Il grande sogno americano che traversava i cieli del Far West, e i primi piani alla Sergio Leone, in cui uno sguardo ti faceva sentire l’odore della polvere da sparo, dimenticati in nome di sinistre espressioni: volti difficili anche da fissare, se non corroborati da stomaci forti. Film che rende la visione fastidiosa, che non fa sconti a partire dal titolo che significa ‘zolfo’. La iena di Morricone, che rompeva i silenzi, ancestrale e cara come una ninnananna, è qui trasformata in un ululato mannaro proveniente dalle ‘fauci’ del Reverendo. Che si esibisce in piena notte nel gorgheggio.

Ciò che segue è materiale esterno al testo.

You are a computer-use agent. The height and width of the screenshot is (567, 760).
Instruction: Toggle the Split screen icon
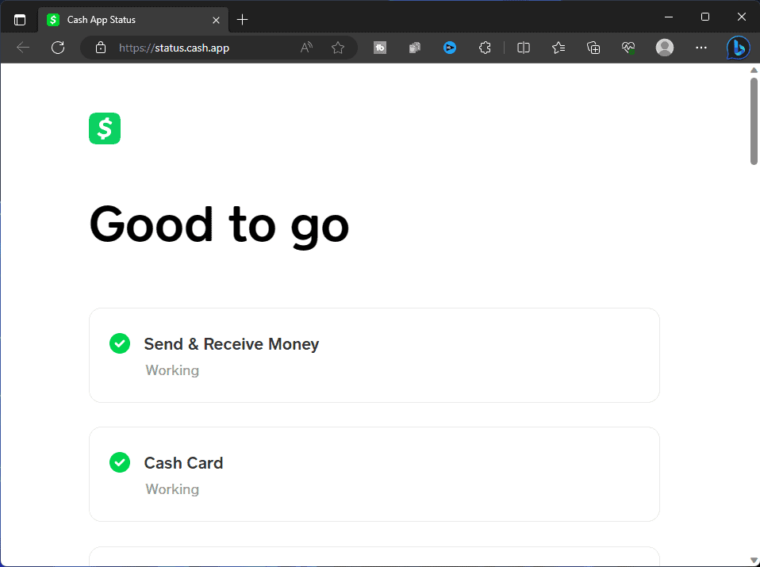click(523, 47)
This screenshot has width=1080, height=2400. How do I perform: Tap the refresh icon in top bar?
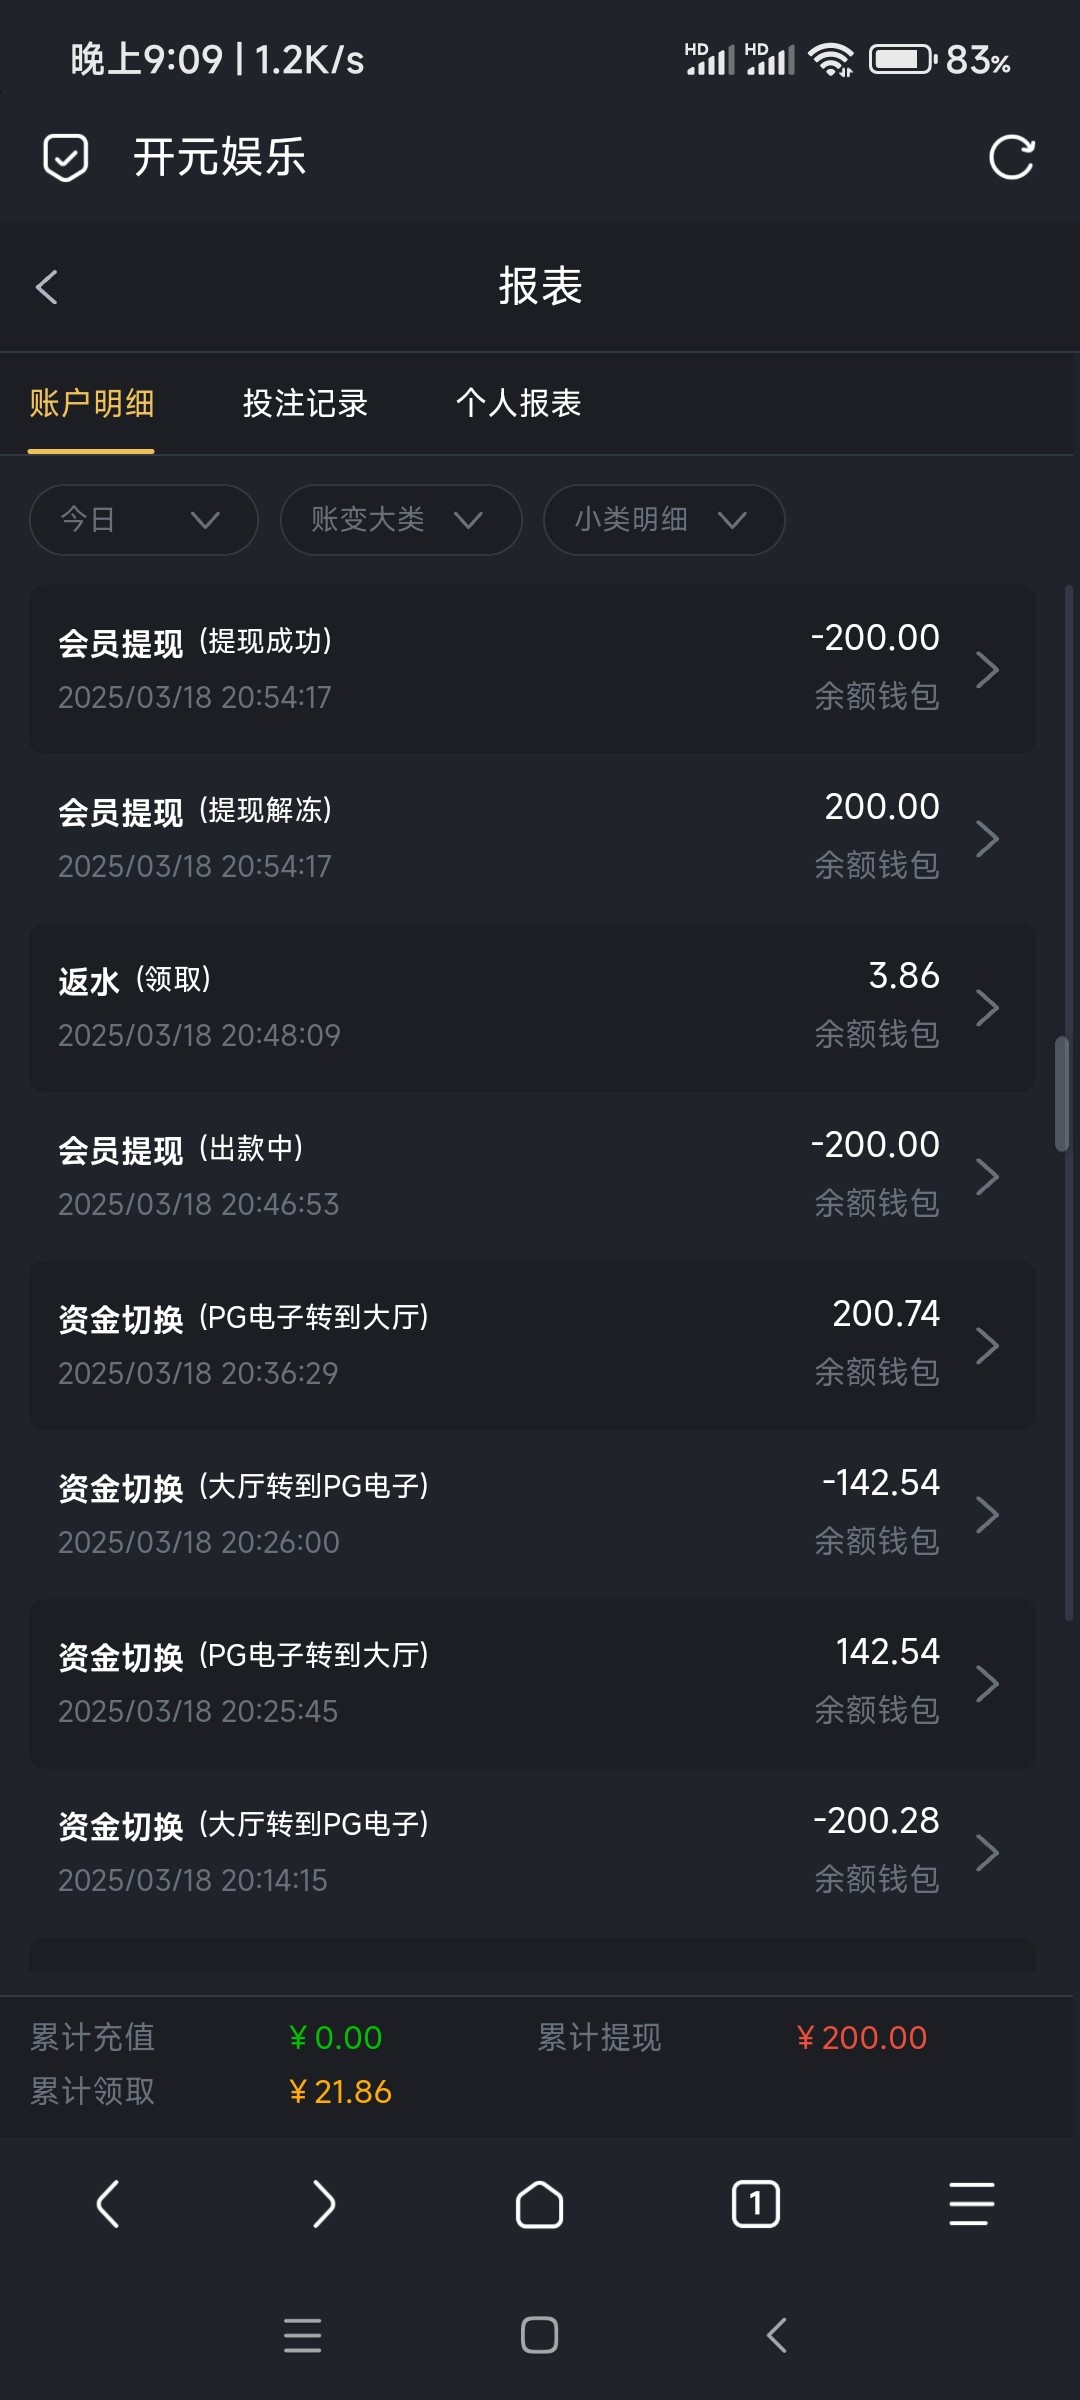click(x=1011, y=158)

Lo zoccolo duro di Koolhoven
Definito da molti come “film più estremo uscito in quell’anno”. Le azioni disgustose nei confronti di Emilia Jones (Jhoanna/Liz), che il personaggio del Reverendo doveva per copione espletare, lo mettevano a disagio. Tanto che sul set rimediata regalando tante caramelle all’attrice. Ma Pearce e Jones, inaspettatamente, dichiararono di essersi molto divertiti a girare la scena brutale, in cui il Reverendo trascina la ragazza nel fango tenendola per i piedi. Nel cast, nel ruolo di Wolf, anche il figlio di Tim Roth, Jack. La critica sul “primo western olandese“, ha rimproverato il regista Koolhoven, di peccare di presunzione: uno spaghetti western condito in salsa gotica. Che sembra inneggiare a vecchie scritture, dove l’uomo è il male, e la donna è sottomessa, vittima designata in quanto peccatrice all’origine. Omaggiando (la forma più gentile di ‘mescolando’), la pittura fiamminga, l’Inferno Dantesco, il film “La morte corre sul fiume” e “Django” di Tarantino. Una frase è pronunciata tra le fiamme: “Non sono le fiamme dell’inferno la pena più dolorosa, ma l’assenza di amore”.